● **Text provided**
This video, featuring Barry Judge (CMO of Best Buy), is worth a few minutes of your time. In it, Judge raises two points crucial to success in social media marketing.

Talk With Customers, Not At Them. Like many brick & mortar companies, Best Buy’s marketing strategy used to center around television and print media. They ran ads that targeted every consumer within earshot, shouting to the world about their low prices. But then came the rise of Wal-Mart. And after that, of course, came Amazon. And suddenly low prices — best buys, if you will — were no longer as unique a value proposition as they once were.

As Judge points out, the target can’t be everyone anymore. There are too many people to reach, and those people have too many alternatives to choose from. So, the strategy can’t revolve around you and your company controlling and disseminating the message. The truth is: you can’t control the message, and you might not even be the best person to spread it. You are just one part of the conversation about your brand and your product. The customer is another part, and a far larger one. With the rise of social media outlets like Twitter and Facebook (and even blogs), customers are now able to share what they think about a product or service at anytime, in any number of places, and with a potential army of like-minded fellow consumers.

Hence, the importance of social media monitoring and expeditious social media response. You can and should be getting your message out there. But you need to be constantly monitoring how that message is coming across to your potential customers and how that message might be transforming as it’s passed from one person to the next.

Every Mobile Phone Is Now A Response Device. Whether the device in question is a simple messaging phone, a more advanced smart phone, or one of the newer, so-called app phones, I think Judge is right-on when he talks about the power of our mobile devices. Customers can now respond to ads instantaneously, and from anywhere. Whether they see a billboard at the subway station or a full-pager in a magazine at their dentist’s office, they have a device in their pocket that allows them to act on the offer immediately. In many cases, they can buy something right then and there from their phone. And they can also pass on the offer to friends in any number of ways (text message, email, Facebook, Twitter, etc.).

Something Judge doesn’t mention: phones with ubiquitous Internet access are also making it easier for customers to comparison shop without even leaving your store. If a customer has doubts about whether you’re offering the best price, and if you don’t give them a good enough reason to stay and shop with you, it’s all too easy to find someplace else that will give them the buying experience that they crave.

● **Data segment**
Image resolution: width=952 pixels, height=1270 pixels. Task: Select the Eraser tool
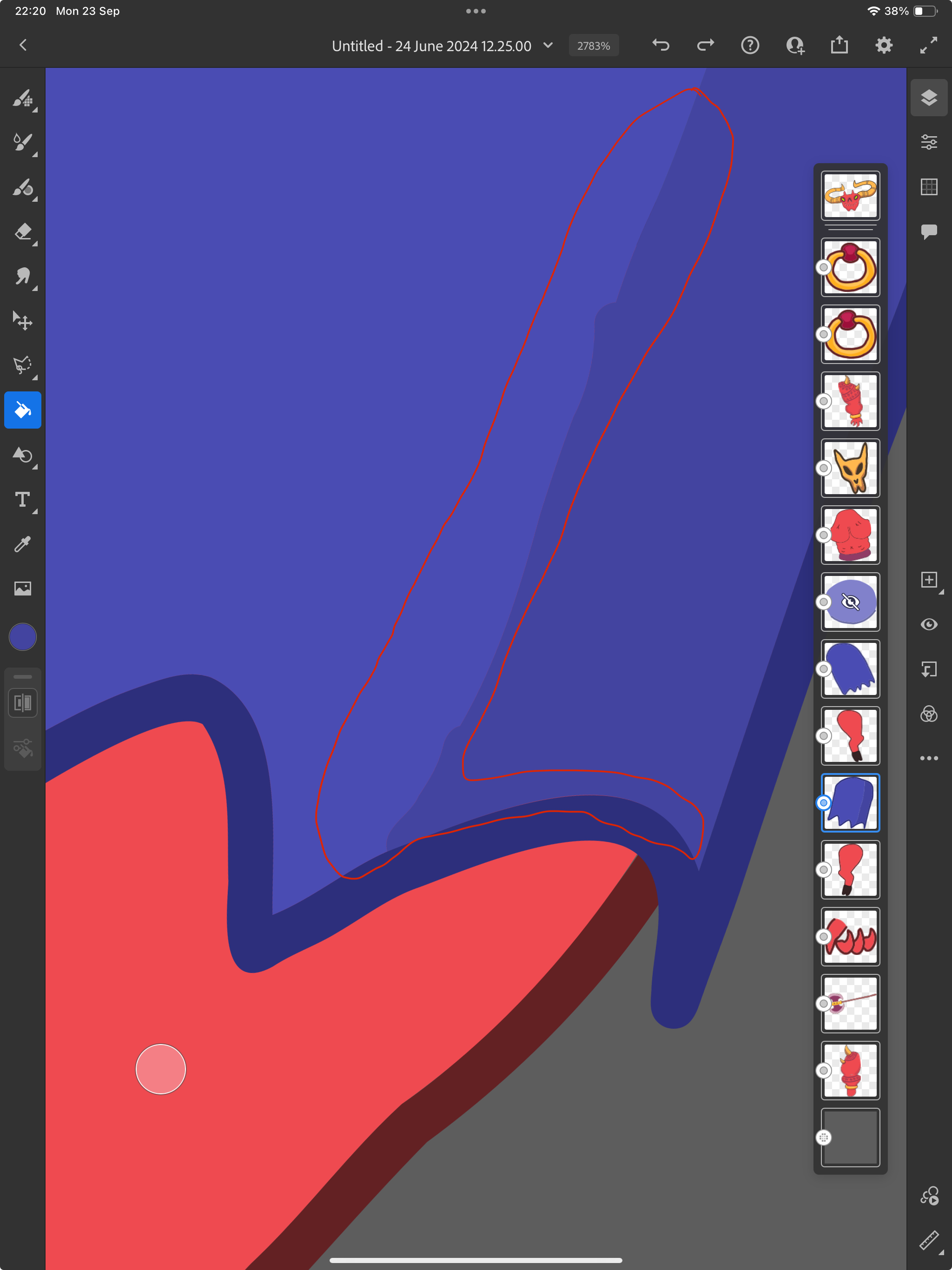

● **Exercise details**
In the social media marketing post above, turn the paragraph beginning "Every Mobile Phone Is Now A Response Device" into a short bulleted list that keeps its main facts.

● **Complete output**
- Judge emphasizes the power of mobile devices, whether simple messaging phones, smart phones, or newer app phones, and the writer agrees.
- Customers can respond to ads instantly and from anywhere, such as a subway billboard or a full-page magazine ad at the dentist's office.
- In many cases they can buy on the spot from their phone.
- They can pass the offer to friends through text message, email, Facebook, Twitter, and other channels.